• Problem statement:
A word-for-word copy of the entries below is required.

----- Source material -----

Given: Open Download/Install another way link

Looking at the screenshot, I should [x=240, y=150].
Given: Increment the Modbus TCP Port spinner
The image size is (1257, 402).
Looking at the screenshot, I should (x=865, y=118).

-----

• Task output:
Given: Open Download/Install another way link

Looking at the screenshot, I should [x=240, y=150].
Given: Increment the Modbus TCP Port spinner
The image size is (1257, 402).
Looking at the screenshot, I should (x=865, y=118).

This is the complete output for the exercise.